What is an Ambivert? An In-Depth Definition and Guide

By Charlotte Nickerson, published June 14, 2022 | Fact Checked by Saul Mcleod, PhD

Ambiversion is the tendency to display characteristics of introversion and extraversion in approximately equal degrees. Such a person would be referred to as an ambivert.

An ambivert essentially changes their behavior based on the situation they find themselves in. For example, they may be quite introverted and reserved around strangers, but will be more energetic and extroverted around close friends and family.

extrovert introvert ambivert intersection diagram infographics with flat style

Other psychologists have called ambiverts (Petric, 2019):

  • Outgoing introverts: introverts who can be outgoing in certain situations, around certain people, or when they absolutely need to.
  • Antisocial extroverts: extroverts who need time to recharge before socializing, or who like to be alone more than a typical extrovert.
  • Social introverts: an introvert who can behave in a more extroverted way when needed.

Key Takeaways

  • Ambiversion is the quality of having both introverted and extroverted personality traits. Unlike introverts, who gain energy from solitude, or extroverts, who feel energized by socializing, ambiverts fall somewhere in the middle.
  • They often enjoy spending time with others, but also value their alone time and need some time to recharge after social interactions.
  • While many people tend to assume that they are either introverts or extroverts, research suggests that most people are actually ambiverts.
  • The term ambiversion was coined in the early 20th century by psychologist Kimball Young. Young believed that everyone has both introverted and extroverted qualities and that each person falls somewhere on a spectrum.
  • Research suggests that ambiverts may be better salespeople than either introverts or extroverts because they are able to adapt their approach to the customer. Other studies point to the strength of ambiverts in academics.

Theoretical Origins

The first person to coin the term "ambiversion" was psychologist Kimball Young in 1927 in, Source Book for Social Psychology.

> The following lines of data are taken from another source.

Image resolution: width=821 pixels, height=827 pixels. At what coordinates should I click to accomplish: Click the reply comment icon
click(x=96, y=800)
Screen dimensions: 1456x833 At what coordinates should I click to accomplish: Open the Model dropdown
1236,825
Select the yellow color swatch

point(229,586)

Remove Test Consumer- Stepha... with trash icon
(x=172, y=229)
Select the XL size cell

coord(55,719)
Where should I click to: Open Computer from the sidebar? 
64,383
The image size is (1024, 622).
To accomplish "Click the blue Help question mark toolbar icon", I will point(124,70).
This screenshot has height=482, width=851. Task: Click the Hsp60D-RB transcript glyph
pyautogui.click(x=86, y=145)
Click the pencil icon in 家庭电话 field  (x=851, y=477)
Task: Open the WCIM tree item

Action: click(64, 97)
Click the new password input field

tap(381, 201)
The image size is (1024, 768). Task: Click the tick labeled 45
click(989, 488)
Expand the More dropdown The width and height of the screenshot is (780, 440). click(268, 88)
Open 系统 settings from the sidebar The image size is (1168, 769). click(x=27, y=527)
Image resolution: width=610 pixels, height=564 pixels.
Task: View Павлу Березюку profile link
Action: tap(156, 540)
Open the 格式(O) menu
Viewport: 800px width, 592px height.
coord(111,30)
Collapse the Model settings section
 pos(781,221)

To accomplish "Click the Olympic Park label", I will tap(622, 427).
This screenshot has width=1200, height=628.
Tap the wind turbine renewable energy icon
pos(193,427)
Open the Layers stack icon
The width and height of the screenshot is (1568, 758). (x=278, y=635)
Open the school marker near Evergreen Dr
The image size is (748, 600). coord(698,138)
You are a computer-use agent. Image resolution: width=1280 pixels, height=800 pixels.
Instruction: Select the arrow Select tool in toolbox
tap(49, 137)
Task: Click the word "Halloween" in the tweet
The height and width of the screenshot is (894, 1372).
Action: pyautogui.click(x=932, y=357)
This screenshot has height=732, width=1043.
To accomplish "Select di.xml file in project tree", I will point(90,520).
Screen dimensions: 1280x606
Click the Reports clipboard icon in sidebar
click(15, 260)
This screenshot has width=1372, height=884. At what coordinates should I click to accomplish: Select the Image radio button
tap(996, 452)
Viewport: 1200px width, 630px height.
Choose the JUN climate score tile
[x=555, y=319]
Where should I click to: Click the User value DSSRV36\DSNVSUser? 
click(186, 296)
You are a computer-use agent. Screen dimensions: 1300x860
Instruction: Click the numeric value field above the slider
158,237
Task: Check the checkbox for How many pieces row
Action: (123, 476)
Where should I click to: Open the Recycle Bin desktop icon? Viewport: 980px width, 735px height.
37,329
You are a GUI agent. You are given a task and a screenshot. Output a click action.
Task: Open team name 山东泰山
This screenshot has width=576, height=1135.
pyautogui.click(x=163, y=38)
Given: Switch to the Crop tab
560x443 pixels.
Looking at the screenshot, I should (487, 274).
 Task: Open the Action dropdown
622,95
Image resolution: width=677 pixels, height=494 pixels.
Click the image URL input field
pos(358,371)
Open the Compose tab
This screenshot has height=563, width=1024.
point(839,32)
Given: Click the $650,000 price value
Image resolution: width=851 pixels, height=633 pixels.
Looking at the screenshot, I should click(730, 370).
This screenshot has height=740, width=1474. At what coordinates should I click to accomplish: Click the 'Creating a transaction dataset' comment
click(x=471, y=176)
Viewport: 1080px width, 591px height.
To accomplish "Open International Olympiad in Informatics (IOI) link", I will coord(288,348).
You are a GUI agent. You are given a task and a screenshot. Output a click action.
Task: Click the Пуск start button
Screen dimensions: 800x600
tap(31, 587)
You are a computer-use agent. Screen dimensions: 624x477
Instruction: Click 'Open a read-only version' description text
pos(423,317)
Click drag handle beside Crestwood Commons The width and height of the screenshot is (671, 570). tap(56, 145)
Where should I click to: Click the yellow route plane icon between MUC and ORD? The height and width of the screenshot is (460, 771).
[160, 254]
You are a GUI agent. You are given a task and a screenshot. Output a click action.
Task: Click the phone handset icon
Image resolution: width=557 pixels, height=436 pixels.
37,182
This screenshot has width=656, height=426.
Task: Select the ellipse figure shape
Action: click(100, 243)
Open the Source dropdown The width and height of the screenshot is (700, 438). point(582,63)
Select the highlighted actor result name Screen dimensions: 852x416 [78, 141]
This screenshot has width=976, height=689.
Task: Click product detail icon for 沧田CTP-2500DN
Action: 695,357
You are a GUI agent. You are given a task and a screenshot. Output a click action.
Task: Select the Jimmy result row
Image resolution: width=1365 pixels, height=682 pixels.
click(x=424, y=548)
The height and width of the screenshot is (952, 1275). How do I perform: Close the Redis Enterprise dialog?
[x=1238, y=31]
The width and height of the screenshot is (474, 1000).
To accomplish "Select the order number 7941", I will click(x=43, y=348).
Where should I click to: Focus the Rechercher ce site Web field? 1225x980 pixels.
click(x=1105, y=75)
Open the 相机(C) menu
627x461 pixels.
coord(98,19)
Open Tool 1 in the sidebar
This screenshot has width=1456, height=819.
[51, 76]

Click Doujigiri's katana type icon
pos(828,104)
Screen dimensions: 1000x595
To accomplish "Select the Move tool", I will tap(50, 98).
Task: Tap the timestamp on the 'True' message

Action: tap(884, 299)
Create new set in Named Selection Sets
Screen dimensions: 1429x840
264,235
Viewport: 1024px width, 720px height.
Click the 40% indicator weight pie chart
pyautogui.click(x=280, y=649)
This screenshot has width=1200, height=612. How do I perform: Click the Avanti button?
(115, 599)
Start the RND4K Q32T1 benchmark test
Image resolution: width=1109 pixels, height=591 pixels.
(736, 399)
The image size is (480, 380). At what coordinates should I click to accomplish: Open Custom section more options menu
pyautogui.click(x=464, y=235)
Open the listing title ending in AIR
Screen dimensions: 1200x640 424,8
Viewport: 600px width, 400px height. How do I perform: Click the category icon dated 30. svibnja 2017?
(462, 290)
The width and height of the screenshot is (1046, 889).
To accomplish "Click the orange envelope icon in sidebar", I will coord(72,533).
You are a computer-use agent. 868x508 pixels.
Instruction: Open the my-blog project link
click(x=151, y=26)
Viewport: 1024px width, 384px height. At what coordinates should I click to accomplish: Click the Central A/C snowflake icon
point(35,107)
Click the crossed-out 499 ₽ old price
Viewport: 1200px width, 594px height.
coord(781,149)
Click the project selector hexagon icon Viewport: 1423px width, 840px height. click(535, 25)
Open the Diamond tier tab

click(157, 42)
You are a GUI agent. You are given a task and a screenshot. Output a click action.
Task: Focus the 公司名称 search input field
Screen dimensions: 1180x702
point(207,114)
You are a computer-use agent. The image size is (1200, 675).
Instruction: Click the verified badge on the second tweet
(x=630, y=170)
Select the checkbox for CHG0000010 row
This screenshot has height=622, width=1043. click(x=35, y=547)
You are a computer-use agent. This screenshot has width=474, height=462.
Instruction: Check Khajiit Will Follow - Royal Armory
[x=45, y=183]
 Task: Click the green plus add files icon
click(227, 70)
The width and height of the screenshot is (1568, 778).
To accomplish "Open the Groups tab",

However, the concept of introversion and extroversion dates to Carl Jung's core ideas in his exploration of personality.

He defined extraversion as “an outward turning of libido” and introversion as “an inward turning of libido." Jung referred to libido as motivational to a range of behaviors – including and not including sexual gratification.

Since then, research has shown that ambiversion is fairly common, with estimates suggesting that more than half of the general population are likely to be ambiverts.

Despite the prevalence of ambiversion, it is less commonly written about than extraversion and introversion.

This is largely due to the widespread belief that extraversion and introversion are binary traits. As a result, many ambiverts fail to recognize their own ambiversion, instead placing themselves on one extreme end of the spectrum or the other.

Personality Spectrum

The introvert-extrovert spectrum is a model that suggests that there is a continuum of introverted and extroverted behaviors, with ambiverts falling in the middle.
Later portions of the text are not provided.